For the second antibody, Cyst10, the epitope established by the HDX-MS approach is located in both loops, L1 and L2. This result is a little bit surprising, as the crucial L1 loop sequence seemed not to be involved in the antibody binding according to the MS-assisted excision/extraction procedures, making the most striking difference observed for the studied antibodies (Śladewska et al. 2011). It is possible that effective interactions with the flexible hinge loop L1 is not the only factor for inhibition of dimerization by hCC-directed monoclonal antibodies and that supplementary interactions of Cyst28 with other epitopic sequences, e.g., β2-strand (epitopic fragment 41–48) are responsible for the hCC monomer stabilization and dimerization suppression. An additional factor which may have an influence on the very different propensity of both antibodies for hCC dimerization suppression can be related to their different affinity to hCC. It was demonstrated previously using microscale thermophoresis that antibody Cyst28 interacts with hCC ca. six times stronger than Cyst10 (Cyst28—K d = 20.2 ± 1.9 nM; Cyst10—K d = 141 ± 13 nM) (Śladewska et al. 2011), and that for Cyst10 in aggregational conditions, the domain exchange process is favored in competition with the antibody binding.

In the case of the studied autoantibodies, the search for epitopic hCC fragments by HDX-MS was not fully successful, as it was difficult to notice even smallest differences in deuteration levels of some peptides.

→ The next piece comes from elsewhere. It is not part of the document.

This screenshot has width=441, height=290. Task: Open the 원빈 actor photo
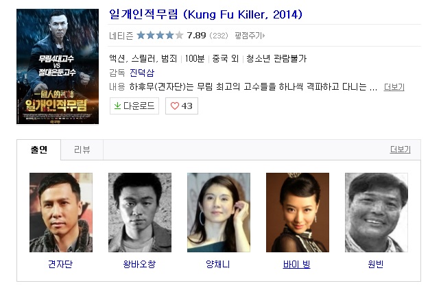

Slight differences in the deuterium incorporation between free hCC and hCC in the complex with NAbs can arise from several facts. NAbs are a mixture of different antibodies recognizing different epitopes. Therefore, the determined level of deuteration is an averaged value for the protein associated with various ligands. Nabs, as polyclonal antibodies, interact weaker with the antigen than best monoclonal antibodies. Nevertheless, it was possible to notice differences in the deuteration level for the fragments 41–48 (β2), and 65–73 (β3).

Conclusions

The hydrogen–deuterium exchange methodology coupled with mass spectrometry is an excellent technique for studying protein–protein interactions, especially when used for epitope identification. Using the HDX-MS method, we identified the location of epitopes for two monoclonal antibodies against human cystatin C and verified the results obtained previously. The epitopes for both antibodies are of discontinuous type. For clone 28, the epitopic sequences are located between the residues 41–48, 53–61, 65–73, and 81–99. HDX-MS experiments confirmed two epitopic fragments determined in our previous studies (53–62 and 85–91/92–99). For clone 10, one sequence was confirmed by both techniques: 101–111 (C-terminus of hCC), while the sequence 53–61 (L1) identified by HDX-MS was not found in our previous studies. It is interesting that both antibodies partially sharing epitope sequences exhibit very different anti-aggregational properties. Moreover, it seems that both Abs interact with the crucial for the dimerization process fragment 55–60 (loop L1). In the previous report on epitope excision/extraction (Östner et al. 2011), we have rationalized the observed impact of the studied antibodies on the dimerization of cystatin C by making an assumption that high dimerization suppression propensity might be related to the antibody Cyst28 interaction with the crucial L1 fragment preventing the hinge fragment from opening, which in turn prevents subsequent association of the protein into dimeric and possibly oligomeric forms. Finding of the 51–63 fragments among the potential epitopic sequences also for Cyst10 suggests that very low dimerization suppression potency observed for clone 10 may also be related to other factors (see “Discussion”).

In the case of polyclonal autoantibodies, we have not found any common sequences identified by both methods. HDX-MS identified two new fragments that can be considered as potential epitopes: 41–48 and 65–73. Significant differences between the results of both methods and the lack of evident epitopic fragments (especially in the C-terminal part of hCC) may arise from weaker interactions between these polyclonal antibodies and the antigen. Overall, the data obtained with HDX-MS shed new light on the epitopes location in human cystatin C, what may be important for future design of hCC dimerization inhibitors.